• Problem details:
Rewrite the listing with every "Screen dimensions" changed to "Display size" and nothing else altered. Leave out the pictures.

• Items:

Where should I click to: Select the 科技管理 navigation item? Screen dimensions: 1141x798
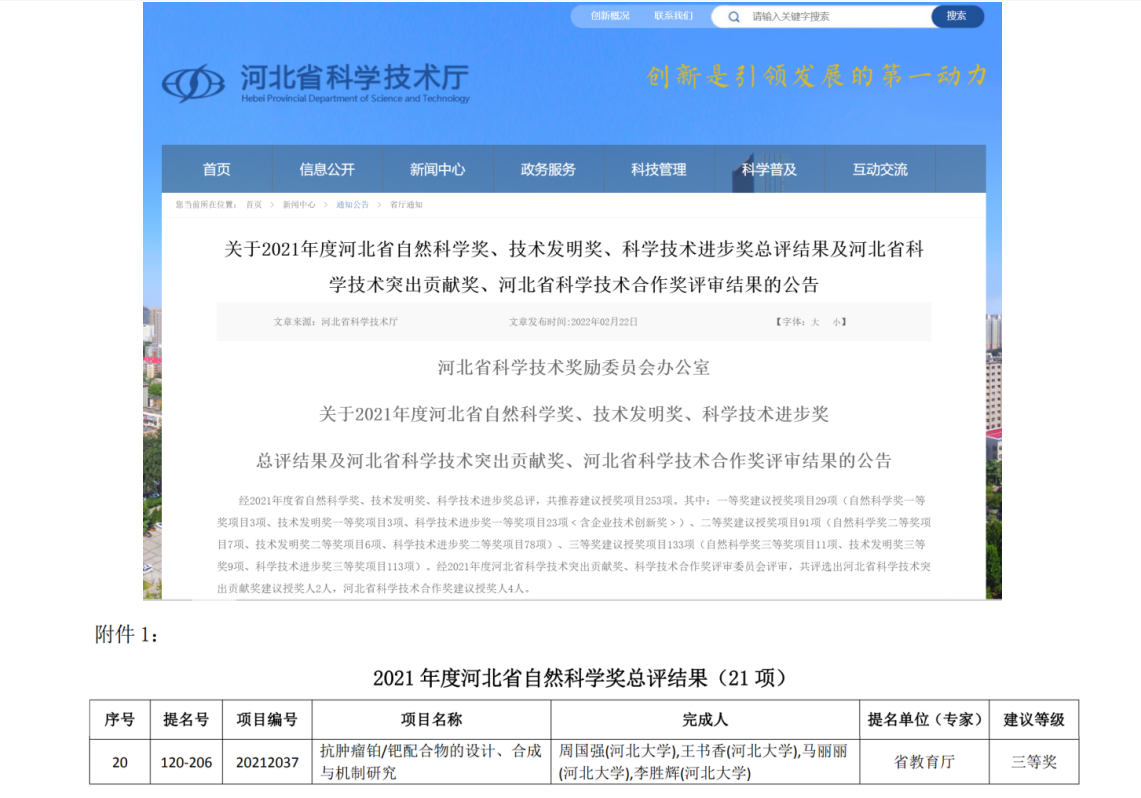coord(658,170)
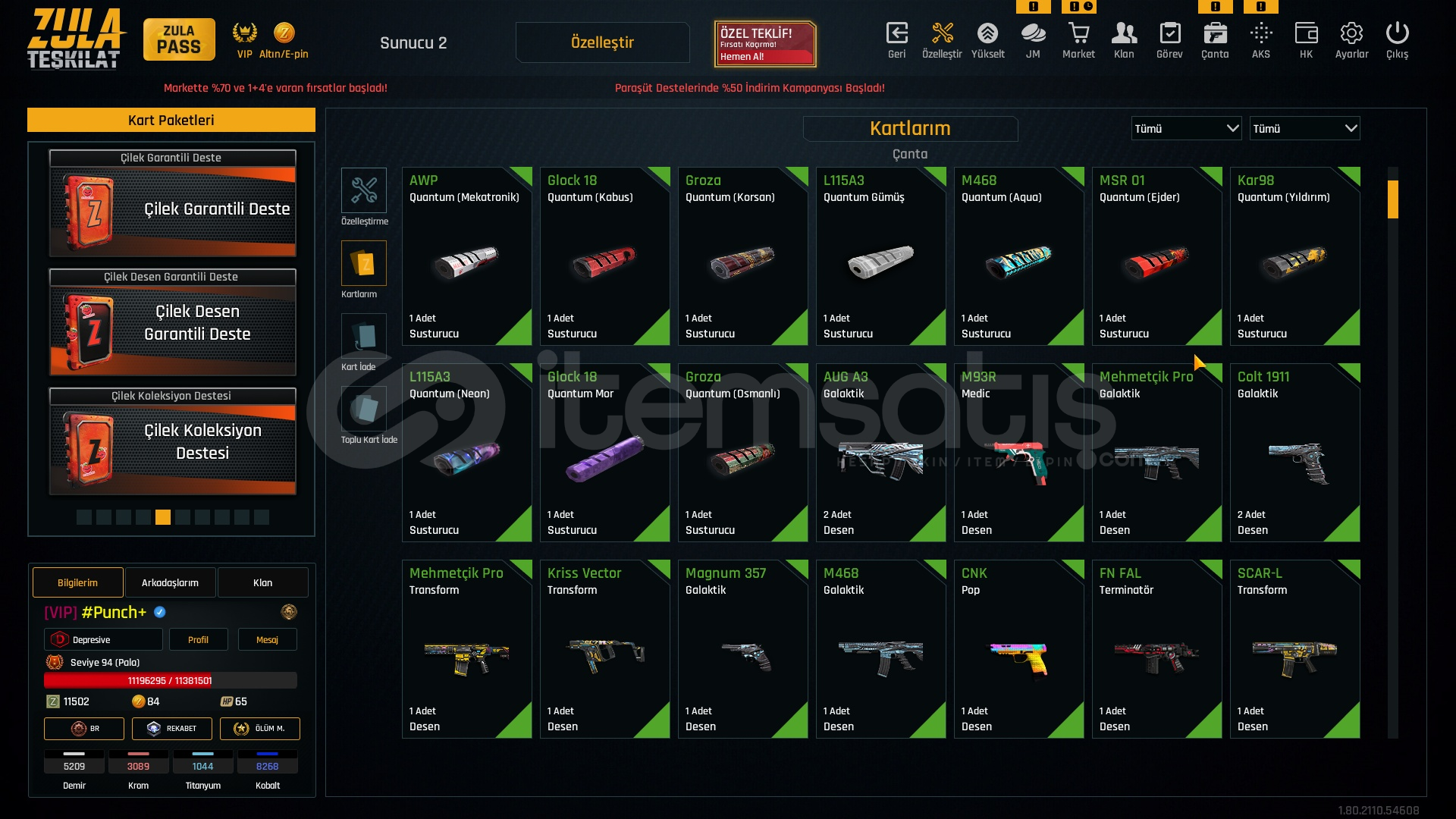1456x819 pixels.
Task: Open Ayarlar gear icon
Action: (x=1351, y=33)
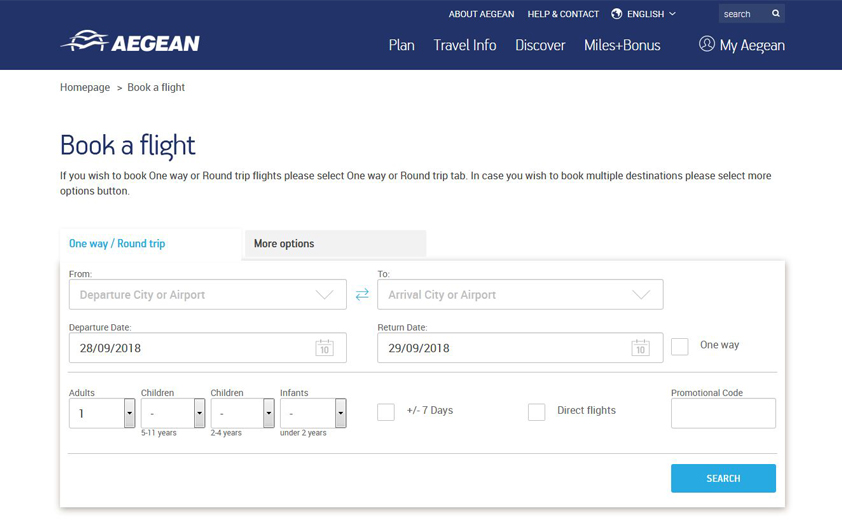
Task: Swap departure and arrival with arrows icon
Action: coord(362,295)
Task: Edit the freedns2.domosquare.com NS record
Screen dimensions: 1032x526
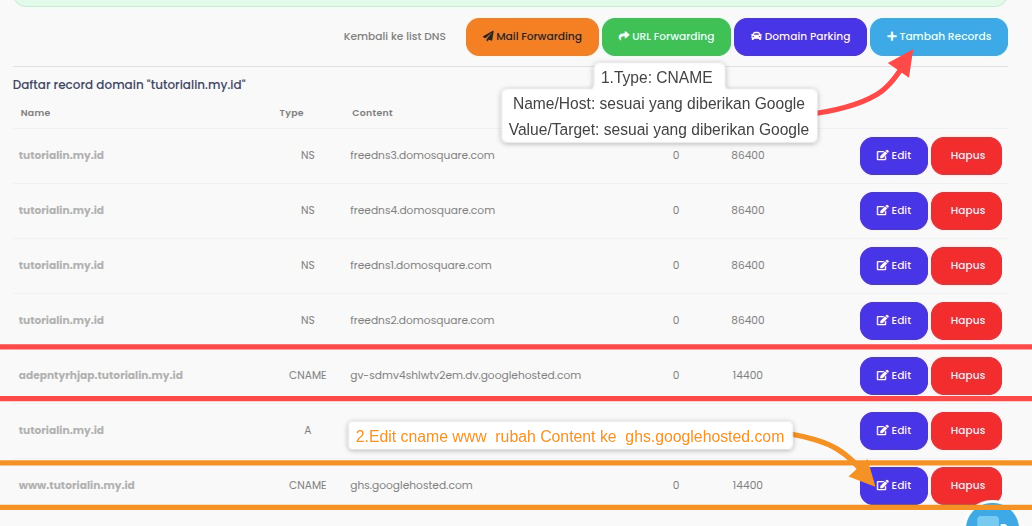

• Written answer:
Where should I click to: Select the 科技管理 navigation item? Display size: 1141x798
coord(658,170)
1456x819 pixels.
Task: Open Ayarlar gear icon
Action: (x=1351, y=33)
Task: Swap departure and arrival with arrows icon
Action: coord(362,295)
Task: Edit the freedns2.domosquare.com NS record
Display size: 1032x526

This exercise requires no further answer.